Role of the Care Manager
Care Coordination Organization and Health Homes will assist individuals and/or their family/representatives with accessing services and benefits that support healthy, well–rounded and fulfilling lives. The coordination of an individual’s care is done through a dedicated Care Manager who oversees and coordinates access to all services.
It is the responsibility of the Care Manager to support the person as he or she facilitates the Life Plan Meeting (to the extent the person prefers to do so) and to also ensure that all relevant and pertinent information is gathered from the care planning team, including habilitation providers, and reviewed to inform development of and updates to the Life Plan at the Life Plan meeting. Such information may include but is not limited to:
- Medical/health status
- Plan of Nursing Services
- Behavioral Support Plans
- Medication updates/changes
- Habilitation needs
- Safeguard needs
- Staff Action Plans
Life Plan Sections
Each Life Plan has the following sections:
- Profile of the person
- His or her personal outcomes
- Health and safety supports (as stated in the Individual Plan of Protective Oversight (IPOP))

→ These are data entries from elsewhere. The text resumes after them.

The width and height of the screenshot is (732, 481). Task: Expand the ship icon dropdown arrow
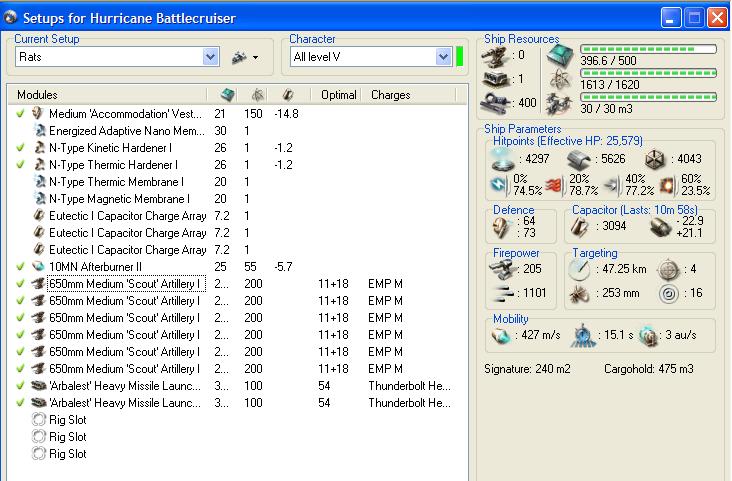(256, 57)
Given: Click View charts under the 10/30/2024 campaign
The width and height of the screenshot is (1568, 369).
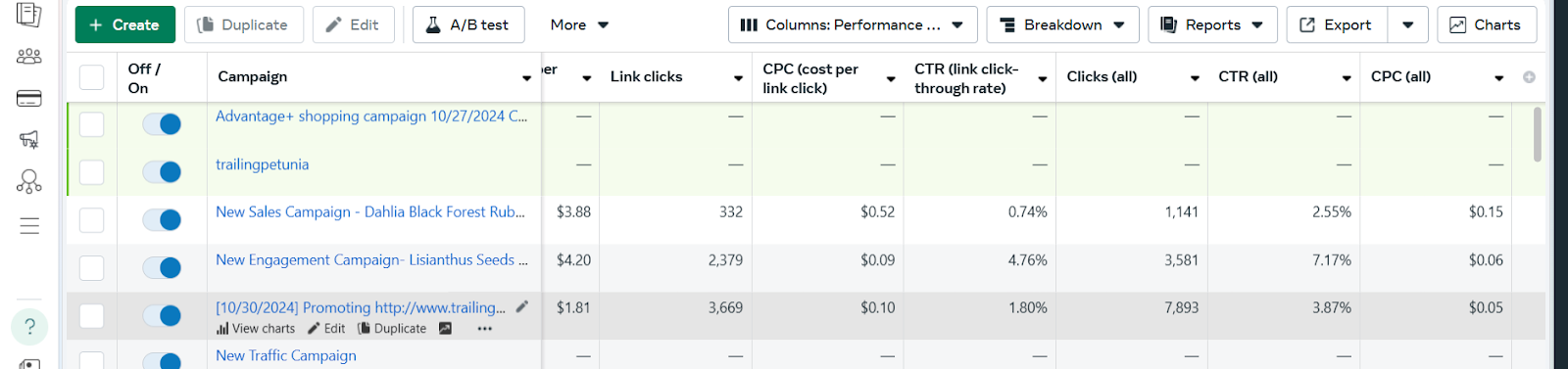Looking at the screenshot, I should pyautogui.click(x=256, y=329).
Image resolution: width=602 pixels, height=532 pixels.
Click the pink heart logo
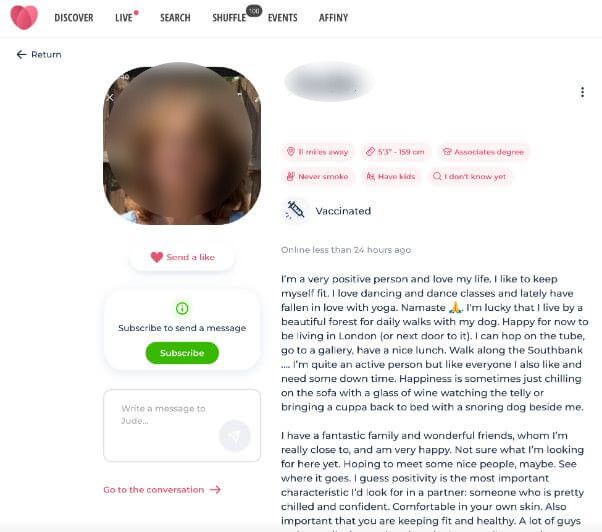[24, 17]
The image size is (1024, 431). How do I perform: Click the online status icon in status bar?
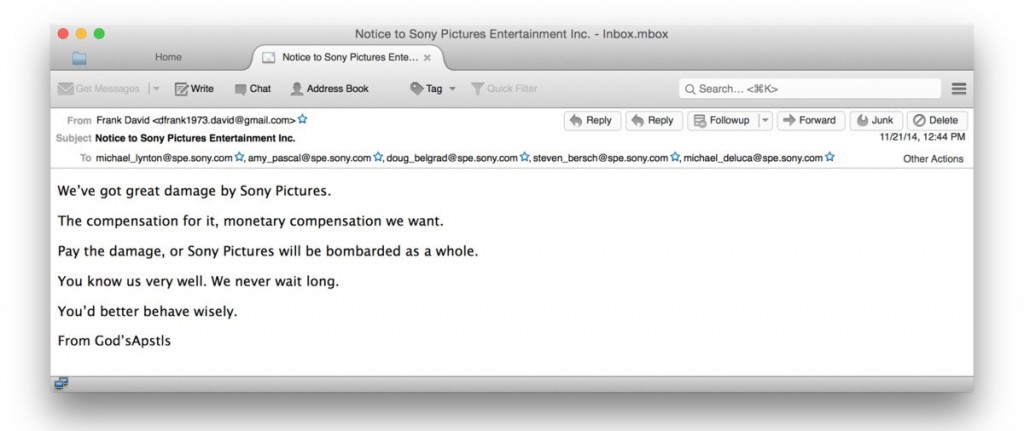click(x=62, y=383)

- Home and Community Based Waiver and Medicaid-authorized services
Life Plan Goals
The Life Plan development is a team effort driven by the person in collaboration with the entire care planning team to ensure that the Life Plan captures the individual’s comprehensive needs and meaningful goals/supports so that services and supports are tailored to help the person achieve what is most important to him/her. The Life Plan must be written in plain language and in a manner, that is accessible to the individual, and distributed to the individuals and parties involved in the implementation of the plan. The Staff Action Plan is then developed by the appropriate habilitation provider and will describe, in detail, what habilitation staff will do to help the individual reach the habilitation goals/valued outcomes through the habilitation provider assigned goal(s) identified in the individual’s Life Plan.
Valued Outcomes within the Life Plan must link to one of the twenty-one (21) defined Council on Quality and Leadership (CQL) POMS Measures.
Key Questions to Ask
There are some key questions care managers can ask to ensure the Life Planning and Service Delivery Process is helping the person achieve his/her meaningful life goals.
- Is the person involved in life experiences that he/she values through his/her supports?
- Is there improvement in the person's life according to him/her (health, social, etc.) as a result of the services and supports that are provided?